Begin

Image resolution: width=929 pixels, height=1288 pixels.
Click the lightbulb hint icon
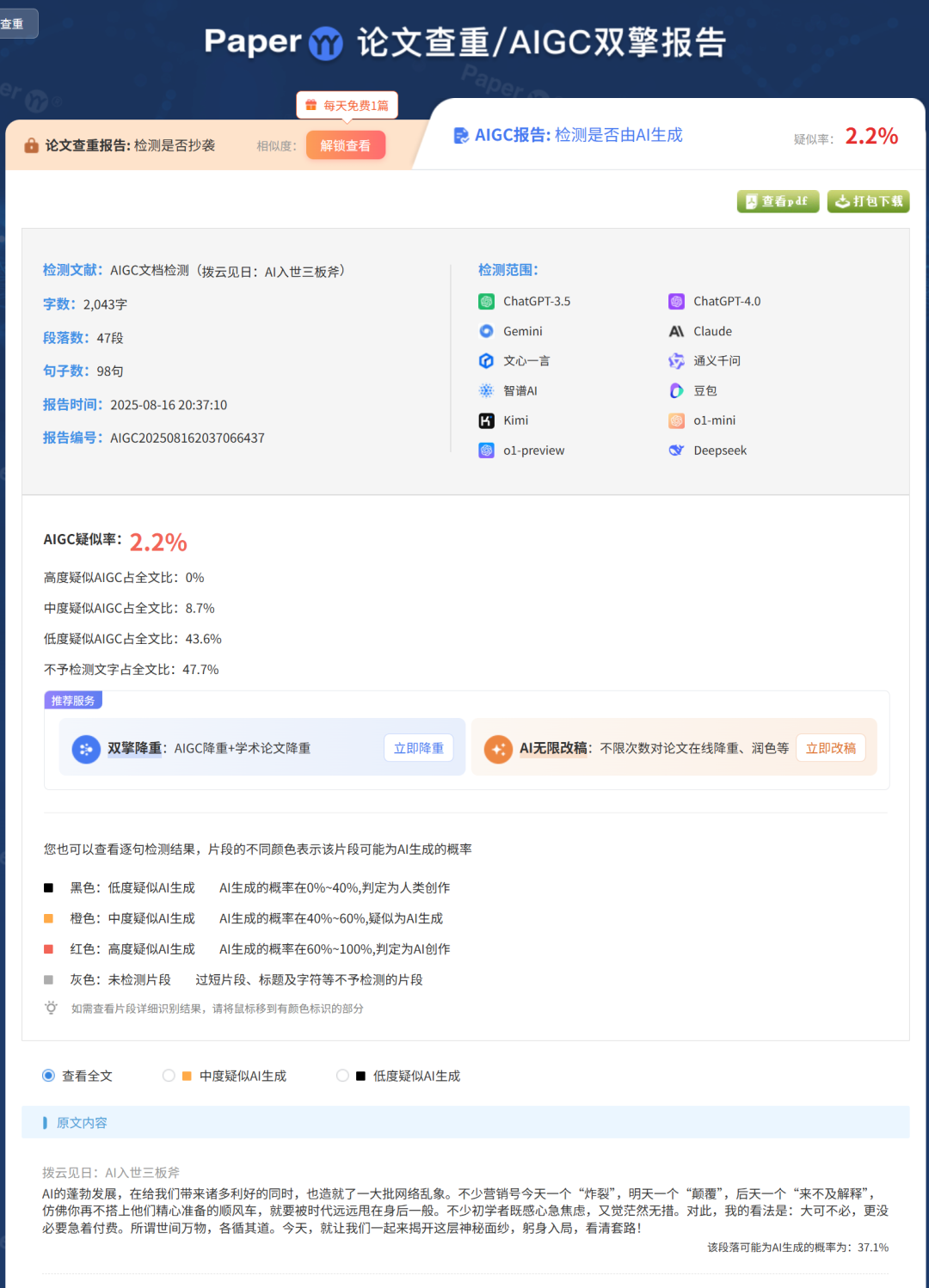point(52,1008)
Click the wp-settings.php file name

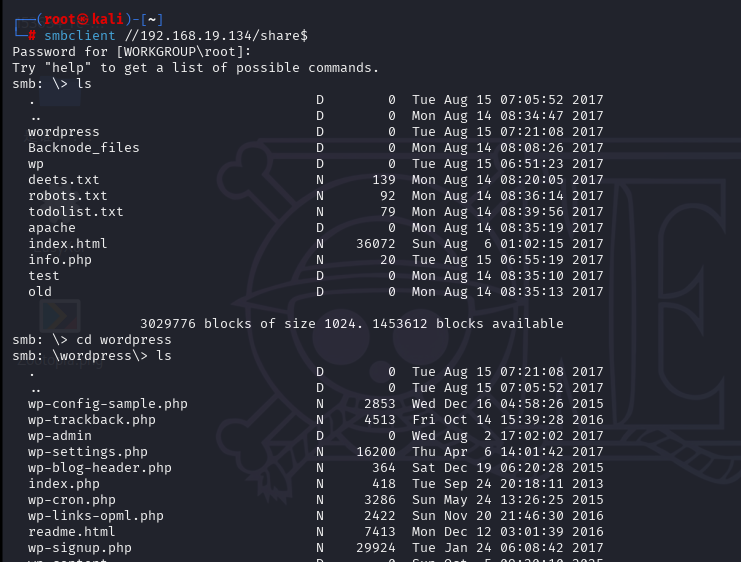87,451
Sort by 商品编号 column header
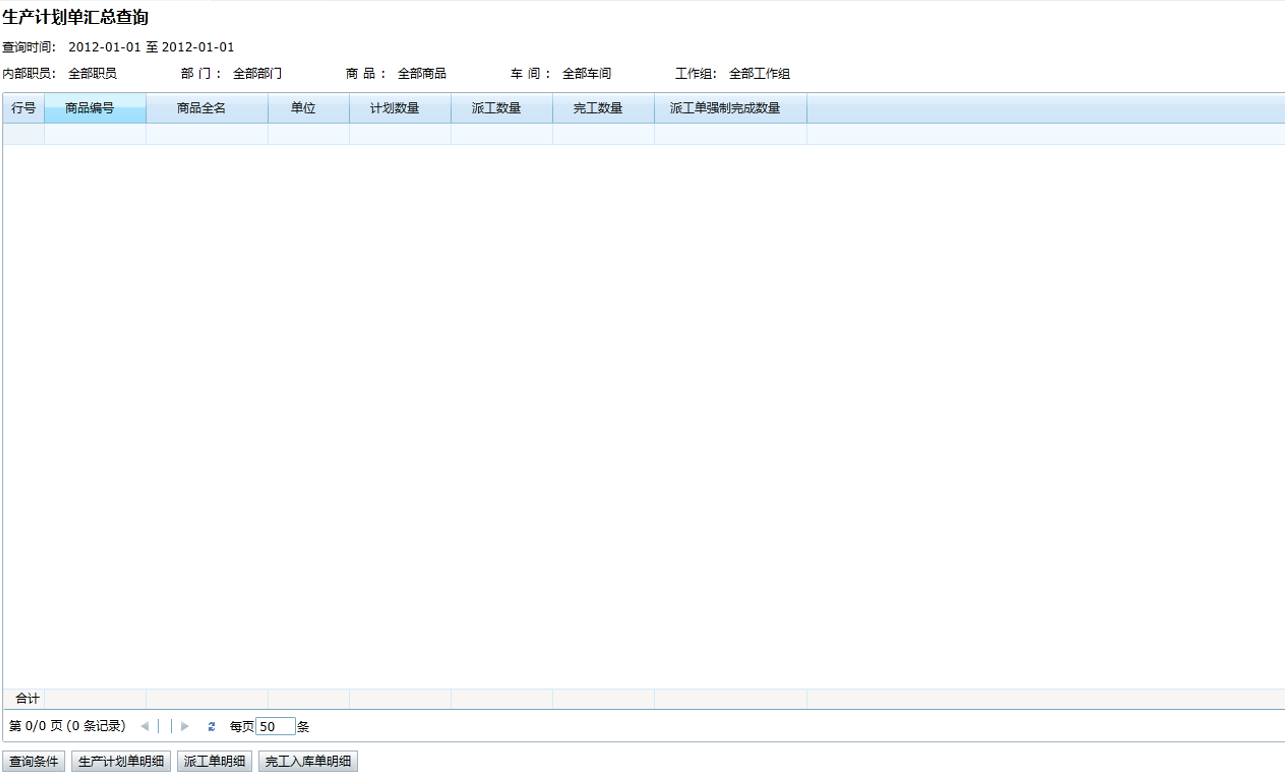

End

WHAT YOU HAVE TO DO: Can you copy every line of the records above word for word, leaving out the pictures?

PROBLEM SOLUTION:
Image resolution: width=929 pixels, height=1288 pixels.
Click the lightbulb hint icon
point(52,1008)
Click the wp-settings.php file name

87,451
Sort by 商品编号 column header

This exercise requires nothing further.